(WHAT YOU HAVE TO DO)
Take the entries that follow and write each one out exactly.
== EXTRACTED ENTRIES ==
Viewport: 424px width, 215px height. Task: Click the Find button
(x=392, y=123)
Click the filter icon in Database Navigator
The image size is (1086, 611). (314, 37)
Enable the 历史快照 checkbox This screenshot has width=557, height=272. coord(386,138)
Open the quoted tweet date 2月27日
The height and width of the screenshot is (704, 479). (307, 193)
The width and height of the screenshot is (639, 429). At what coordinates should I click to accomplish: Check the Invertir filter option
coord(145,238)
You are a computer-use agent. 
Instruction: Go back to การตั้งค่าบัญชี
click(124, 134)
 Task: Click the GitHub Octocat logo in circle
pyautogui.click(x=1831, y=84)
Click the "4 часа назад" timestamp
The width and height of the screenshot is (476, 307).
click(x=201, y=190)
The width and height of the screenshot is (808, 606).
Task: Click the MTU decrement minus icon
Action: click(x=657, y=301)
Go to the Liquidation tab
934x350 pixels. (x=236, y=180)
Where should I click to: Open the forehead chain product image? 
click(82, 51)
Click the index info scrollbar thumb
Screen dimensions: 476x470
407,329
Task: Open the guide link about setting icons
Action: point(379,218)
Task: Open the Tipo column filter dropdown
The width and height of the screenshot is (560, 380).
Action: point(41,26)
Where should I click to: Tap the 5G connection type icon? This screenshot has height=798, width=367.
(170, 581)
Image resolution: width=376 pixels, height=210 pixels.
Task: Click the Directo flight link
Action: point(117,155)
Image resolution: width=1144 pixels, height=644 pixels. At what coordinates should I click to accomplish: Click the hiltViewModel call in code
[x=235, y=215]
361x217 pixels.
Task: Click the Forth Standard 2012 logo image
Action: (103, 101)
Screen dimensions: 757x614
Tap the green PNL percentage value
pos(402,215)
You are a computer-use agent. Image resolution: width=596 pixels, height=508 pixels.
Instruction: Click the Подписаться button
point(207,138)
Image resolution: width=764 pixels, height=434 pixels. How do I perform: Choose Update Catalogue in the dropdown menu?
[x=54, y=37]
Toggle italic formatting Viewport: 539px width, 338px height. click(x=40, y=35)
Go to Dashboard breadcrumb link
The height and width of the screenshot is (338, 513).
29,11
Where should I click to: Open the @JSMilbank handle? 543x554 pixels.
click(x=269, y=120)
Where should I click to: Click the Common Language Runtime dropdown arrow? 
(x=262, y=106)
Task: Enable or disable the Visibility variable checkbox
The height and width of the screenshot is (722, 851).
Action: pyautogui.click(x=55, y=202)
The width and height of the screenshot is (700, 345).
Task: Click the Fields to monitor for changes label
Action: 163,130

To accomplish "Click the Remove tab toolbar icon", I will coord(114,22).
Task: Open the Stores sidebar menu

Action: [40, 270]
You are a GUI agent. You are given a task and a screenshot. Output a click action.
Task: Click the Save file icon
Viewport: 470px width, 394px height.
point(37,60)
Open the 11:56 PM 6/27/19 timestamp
===
(ANSWER FOR THIS EXERCISE)
Viewport: 424px width, 215px height. Task: Click the Find button
(x=392, y=123)
Click the filter icon in Database Navigator
The image size is (1086, 611). (314, 37)
Enable the 历史快照 checkbox This screenshot has width=557, height=272. coord(386,138)
Open the quoted tweet date 2月27日
The height and width of the screenshot is (704, 479). (307, 193)
The width and height of the screenshot is (639, 429). At what coordinates should I click to accomplish: Check the Invertir filter option
coord(145,238)
You are a computer-use agent. 
Instruction: Go back to การตั้งค่าบัญชี
click(124, 134)
 Task: Click the GitHub Octocat logo in circle
pyautogui.click(x=1831, y=84)
Click the "4 часа назад" timestamp
The width and height of the screenshot is (476, 307).
click(x=201, y=190)
The width and height of the screenshot is (808, 606).
Task: Click the MTU decrement minus icon
Action: click(x=657, y=301)
Go to the Liquidation tab
934x350 pixels. (x=236, y=180)
Where should I click to: Open the forehead chain product image? 
click(82, 51)
Click the index info scrollbar thumb
Screen dimensions: 476x470
407,329
Task: Open the guide link about setting icons
Action: point(379,218)
Task: Open the Tipo column filter dropdown
The width and height of the screenshot is (560, 380).
Action: point(41,26)
Where should I click to: Tap the 5G connection type icon? This screenshot has height=798, width=367.
(170, 581)
Image resolution: width=376 pixels, height=210 pixels.
Task: Click the Directo flight link
Action: point(117,155)
Image resolution: width=1144 pixels, height=644 pixels. At what coordinates should I click to accomplish: Click the hiltViewModel call in code
[x=235, y=215]
361x217 pixels.
Task: Click the Forth Standard 2012 logo image
Action: (103, 101)
Screen dimensions: 757x614
Tap the green PNL percentage value
pos(402,215)
You are a computer-use agent. Image resolution: width=596 pixels, height=508 pixels.
Instruction: Click the Подписаться button
point(207,138)
Image resolution: width=764 pixels, height=434 pixels. How do I perform: Choose Update Catalogue in the dropdown menu?
[x=54, y=37]
Toggle italic formatting Viewport: 539px width, 338px height. click(x=40, y=35)
Go to Dashboard breadcrumb link
The height and width of the screenshot is (338, 513).
29,11
Where should I click to: Open the @JSMilbank handle? 543x554 pixels.
click(x=269, y=120)
Where should I click to: Click the Common Language Runtime dropdown arrow? 
(x=262, y=106)
Task: Enable or disable the Visibility variable checkbox
The height and width of the screenshot is (722, 851).
Action: pyautogui.click(x=55, y=202)
The width and height of the screenshot is (700, 345).
Task: Click the Fields to monitor for changes label
Action: 163,130

To accomplish "Click the Remove tab toolbar icon", I will coord(114,22).
Task: Open the Stores sidebar menu

Action: [40, 270]
You are a GUI agent. You are given a task and a screenshot. Output a click action.
Task: Click the Save file icon
Viewport: 470px width, 394px height.
point(37,60)
Open the 11:56 PM 6/27/19 timestamp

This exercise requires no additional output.